Architect Doug Sandberg took a risk when purchasing a lot only 18 feet wide, which would be considered narrow for most rooms inside a house. But after traveling the world for several years he was ready to take on a challenge: successfully build, and live in, a beautiful, eco-friendly, and low-cost home, only 12.5 feet wide. Here's how he made it work.
Rather designing the house 'shotgun' style, which is typical of most narrow urban dwellings, Sandberg made the home split level, and organized it around a central open stair shaft — similar to the general design of the 16-foot wide house we previously featured. Because of the central stair and split level, each room can be accessed from one end, and the need for space-wasting hallways was almost entirely eliminated. Large windows are provided at each end of the house, and each floor is open in plan, so the space has an airy feel with lots of natural light and views to the exterior.

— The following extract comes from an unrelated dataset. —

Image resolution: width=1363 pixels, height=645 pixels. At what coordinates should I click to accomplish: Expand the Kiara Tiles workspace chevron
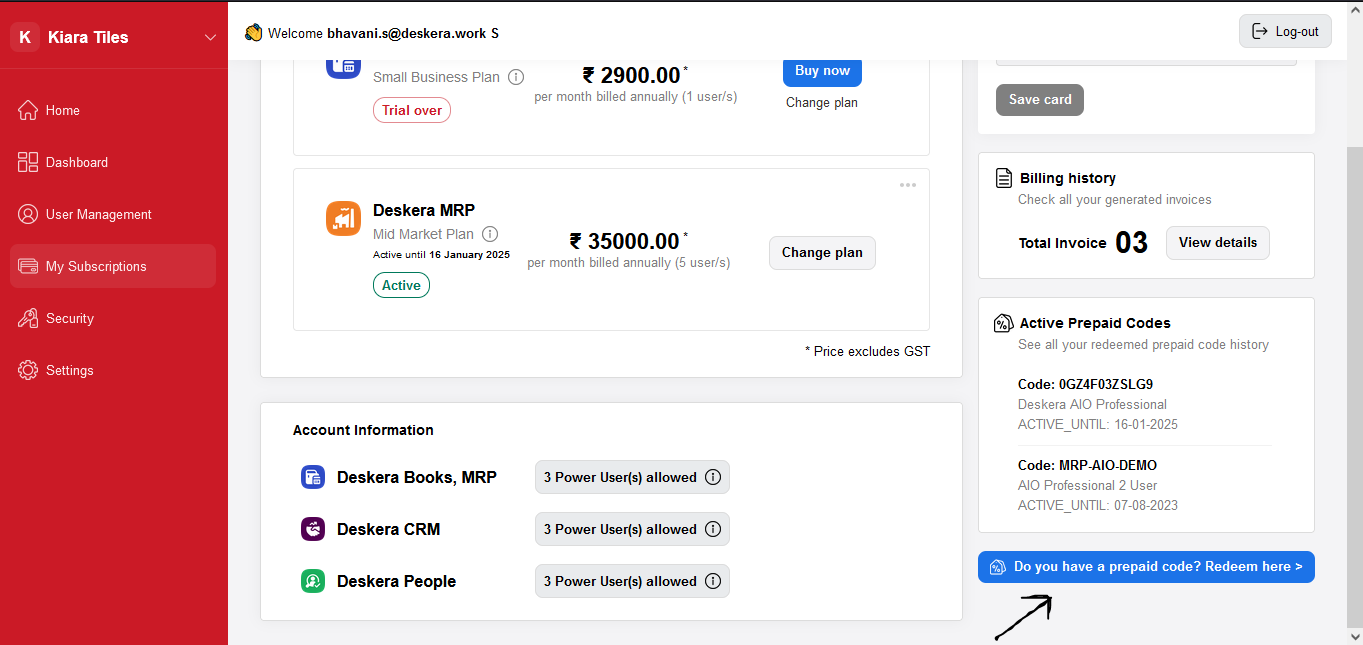pos(210,36)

Sandberg also used the process as an opportunity to incorporate a variety of eco-friendly design elements, which included FSC-certified wood, cement fiberboard siding, cellulose insulation, cool roofing, a geothermal heat pump, Energy Star appliances, low-flow plumbing fixtures, and low or no-VOC finishes. The home garnered a three-star rating (the highest available) from the Chicago Green Homes Program.
You can read more about the design and construction process at Sandberg's blog, Park House Construction, or visit his firm's website, Sandberg Architecture And Design.
Read More: House call | Narrow minded at Time Out Chicago
RELATED NARROW HOUSE POSTS:
• Narrow House in Greenwich Village
• A Peek Inside: 5 Super Narrow City Spaces
• 16 Foot Wide House Maximizes Footprint
• Skinny Houses from Around the World
(Images: 1. - 3. Tate Gunnerson/Time Out Chicago; 4. and 5. Sandberg Architecture And Design)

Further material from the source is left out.